Nevin became the San Francisco Giants' new third-base coach this year, joining Bruce Bochy's staff, while Butler has since retired.

Narron, 60, played eight years in the majors as a catcher with the Yankees, Mariners and Angels. He was a .239 hitter. He has been a Major League manager twice. He managed the Texas Rangers in 2001-02 and the Cincinnati Reds from 2005-07. His record was 291-341. He was Boston's bench coach during its run to the ALCS in 2003, and he was the Brewers' bench coach from 2011-15.

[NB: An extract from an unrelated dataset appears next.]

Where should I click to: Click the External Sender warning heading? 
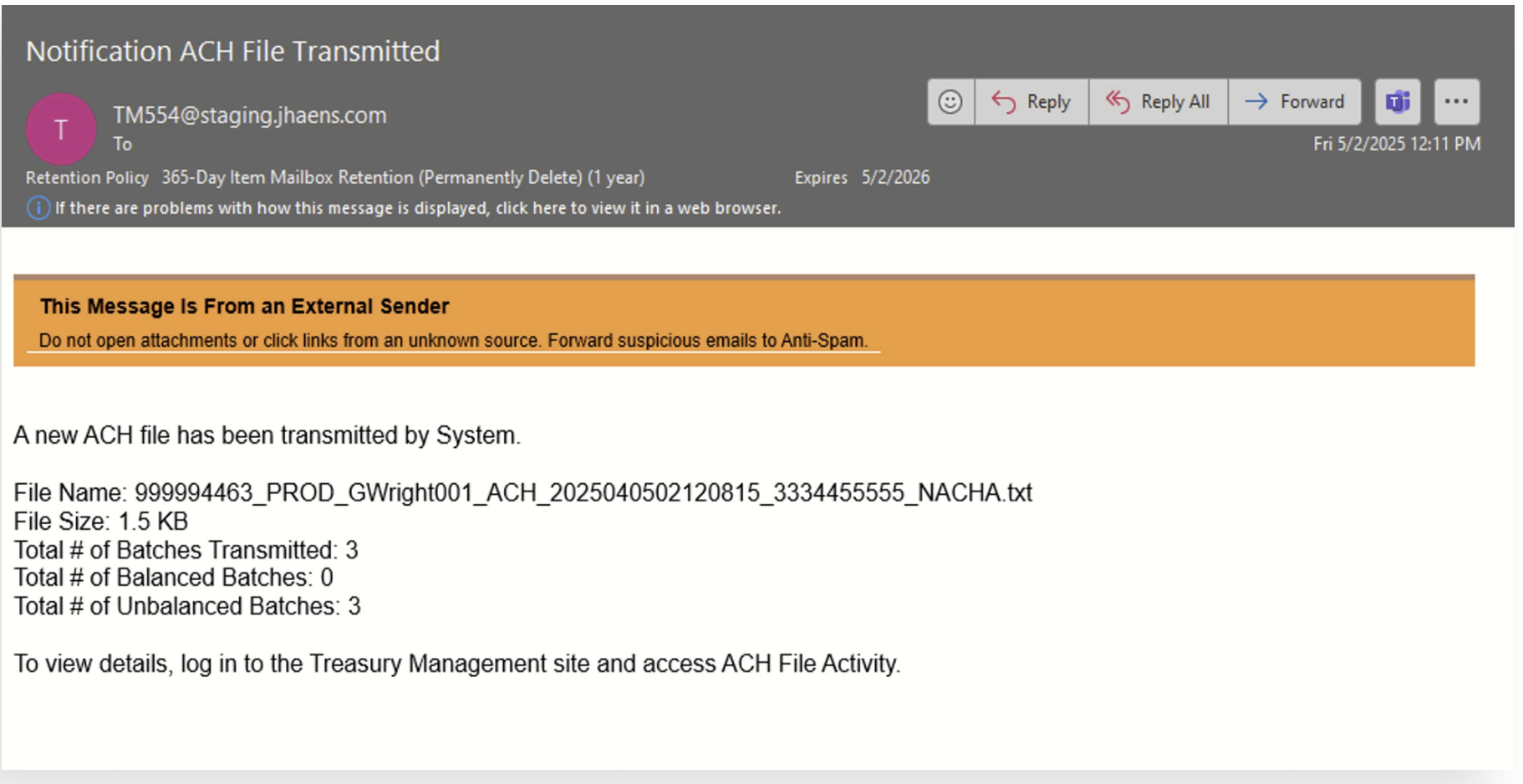(x=244, y=307)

Needless to say, Narron brings a wealth of experience to the job. He likes developing talent, and that's essentially what Triple-A managers do. Winning is important, but Narron's main job is to get the players ready for the Diamondbacks.

"I have a heart for player development," Narron said. "Crazy as it may sound, I've been stuck in the big leagues since 1993. I enjoy working with young players. I enjoy the idea of guys fulfilling their dreams. I like the idea of being a dream catcher.

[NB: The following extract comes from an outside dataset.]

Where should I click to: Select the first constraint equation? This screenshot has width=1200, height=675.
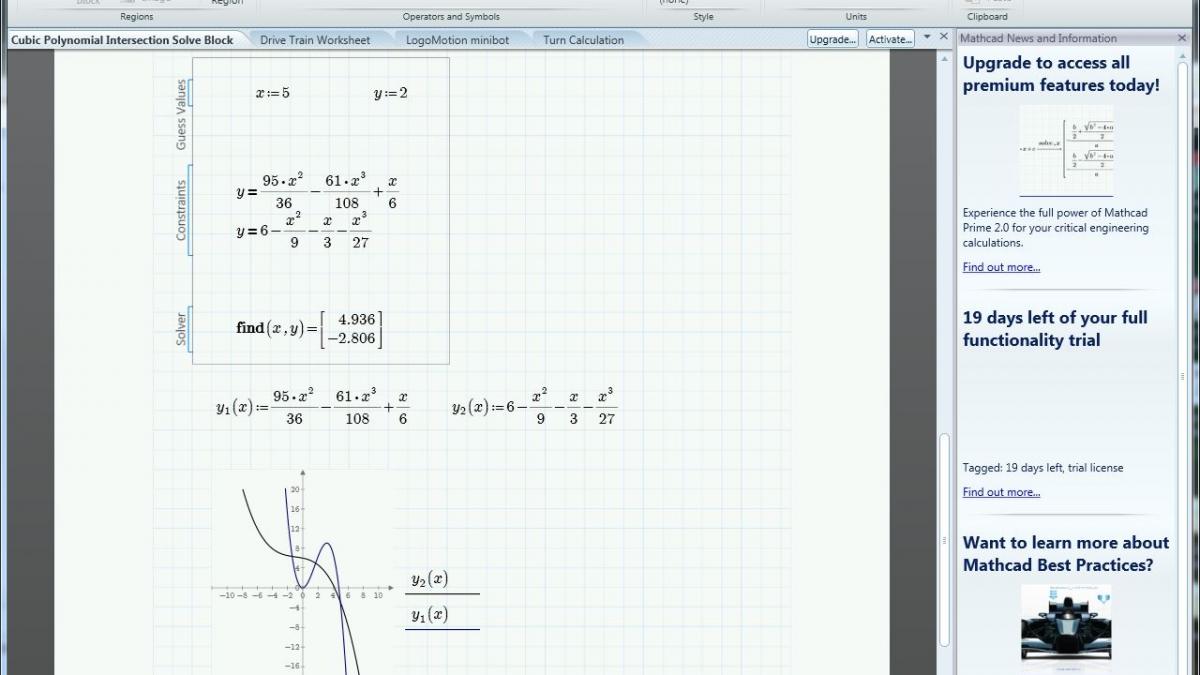pos(317,191)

"When you manage in triple-A, you are dealing with top prospects, guys who got sent down and guys at the end of their careers. I've dealt with all three."

Narron, who was drafted in the sixth round by the Yankees, ended his career in Triple-A.

If you look closely, many former catchers have had the most success managing — Bruce Bochy of the Giants, Joe Torre with the Yankees, Mike Matheny with St. Louis, Joe Girardi of the Yankees, Mike Scioscia of the Angels and Ned Yost of the Brewers to name a few.

Narron was asked the secret to the success of former catchers becoming managers.

"You have to know a little bit about pitching," he said. "A big part of this game is pitching, and you better be able to help the pitcher. As a catcher, the primary job is to help the pitcher be as good as he can be before their offense. We have a couple of catchers in the organization that have a chance to be big league catchers, and I'm looking forward to working with them."

Narron concluded by saying the catchers, after all, are the smartest guys on the team.